• Metin Parçası:

Uzunca zaman, denizin kollarından tutup gökyüzünü kucaklamalı...

Yüzyıllardır insanlık zamanda yolculuk yapabilmenin düşünü kuruyor. Ya yaşadığı zamanı geri alma derdinde ya da ilerde bir zaman dilimde yaşama rüyasında…

Geçmiş bize güven verir. Ne olduğunu bildiğimiz durumları tekrar ama bu kez ne olacağını bilerek, sürprizlere açık olmadan yaşamak birçoğumuz için daha caziptir.

Gelecekte ne olacağını bilmediğimizden bize hep ürkütücü gelir. Hele komplo teorisyenlerinin bollaştığı günümüzde, bu çok daha trajikomik durum yaratıyor.

Zaman…

Kıymetini bilmeden bonkörce harcadığımız, hesabını bilmediğimiz olgu…

Günümüzde en hızlı tükettiğimiz ama tükettiğimizin bile farkına varmadığımız bu olgu, hepimizin gözden kaçırmamıza rağmen yaşamımızı var eden anları saklıyor koynunda…

Herkesin değer yargıları farklıdır ama herkesin zamanı eşittir…

Salise, saniye, dakika, saat, gün, ay, yıl, ömür değil bahsettiğim…

Bu olguları nasıl geçirdiğimiz belirler, yaşamımızın geride kalan bölümünü.

Hep tüketmeye alıştırılıyoruz. Hem de bol bol tüketmeye ve hesabını yapmadan tüketmeye. Hal böyle olunca da zamanın bile kıymetini bilmiyoruz.

Dünya üzerinde yaşam gün geçtikçe zorlaşıyor. Kaynakların tükendiği veya tükenmeye az kaldığını artık hepimiz çok rahat hissediyoruz.

İnsan yaşamı için olmazsa olmaz olan su bile artık bitmek üzere…

Su kaynakları birer birer kuruyor, daha doğrusu yaşam birer birer kuruyor…

Filozof Augustinus’a göre zaman özneldir aynı zamanda ölçülebilen bir olgu veya akılda kalan izlenimdir. Zaman akılda ölçülür çünkü geçip giden şeylerin sadece akılda izlenimleri kalır.

Hayatta izler bırakmalıyız o halde…

Bizi var eden, zamanı anlamlı kılan, yaşamanın sadece nefes almaktan ibaret olmadığını ispatlayan, geçmişi hatırlatırken geleceğe ışık olan izler…

Günün birinde tamamen ortadan kalkacak bedenlerimizin değil, o bedenlerin gerçek gereksinimi olan bilme becerisi taşıyan izler…

Fotoğraf: https://www.instagram.com/p/CN8DnVXp9MX/?utm_medium=copy_link

Günlük koşturmaca içerisinde hep ertelediğimiz o kadar çok şey var ki ve bunların bize dair olan kısımlarını o kadar çok görmezden geliyoruz ki, sonucunda bize ait olmayan yaşanmışlıklar kalıyor geride…

Bizi biz yapan bütün değerleri tükettik…

Zaman çok hızlı diye bir kavram var şimdilerde. Aslında hızlanan zaman değil, aynı zaman içinde yapmaya çalıştıklarımızın çokluğu, bize zamanı kısaymış gibi düşündürüyor.

• Veri Satırları:

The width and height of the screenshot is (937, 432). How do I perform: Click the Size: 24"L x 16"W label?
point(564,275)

==

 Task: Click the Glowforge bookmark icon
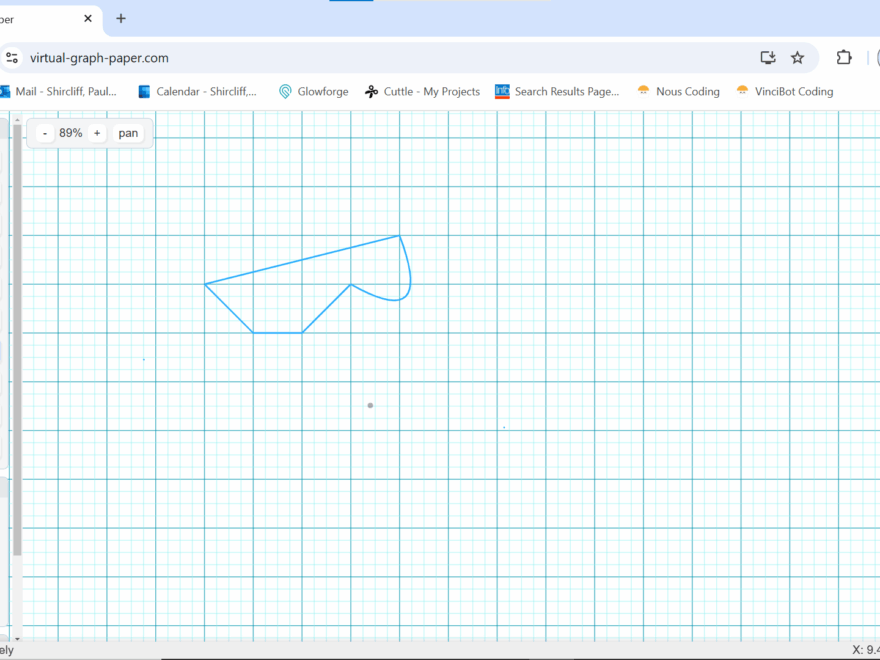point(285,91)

...

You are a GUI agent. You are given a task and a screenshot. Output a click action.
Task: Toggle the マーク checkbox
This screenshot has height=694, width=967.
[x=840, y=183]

• Alıştırmalar:
**A.** Zaman üzerine yazılmış metinde "Bizi var eden, zamanı" sözlerinden "kısaymış gibi düşündürüyor." sözlerine kadar olan kısmı, "koşturmaca" yerine "telaş" koyarak yeniden yazın.
**B.** Kayıtlarda "The width and" geçen satırdan "point(564,275)" geçen satıra kadar olan satırları, ikisi de dahil, hiç değiştirmeden tekrar verin.

• Sonuçlar:
**A.**
Bizi var eden, zamanı anlamlı kılan, yaşamanın sadece nefes almaktan ibaret olmadığını ispatlayan, geçmişi hatırlatırken geleceğe ışık olan izler…

Günün birinde tamamen ortadan kalkacak bedenlerimizin değil, o bedenlerin gerçek gereksinimi olan bilme becerisi taşıyan izler…

Fotoğraf: https://www.instagram.com/p/CN8DnVXp9MX/?utm_medium=copy_link

Günlük telaş içerisinde hep ertelediğimiz o kadar çok şey var ki ve bunların bize dair olan kısımlarını o kadar çok görmezden geliyoruz ki, sonucunda bize ait olmayan yaşanmışlıklar kalıyor geride…

Bizi biz yapan bütün değerleri tükettik…

Zaman çok hızlı diye bir kavram var şimdilerde. Aslında hızlanan zaman değil, aynı zaman içinde yapmaya çalıştıklarımızın çokluğu, bize zamanı kısaymış gibi düşündürüyor.

**B.**
The width and height of the screenshot is (937, 432). How do I perform: Click the Size: 24"L x 16"W label?
point(564,275)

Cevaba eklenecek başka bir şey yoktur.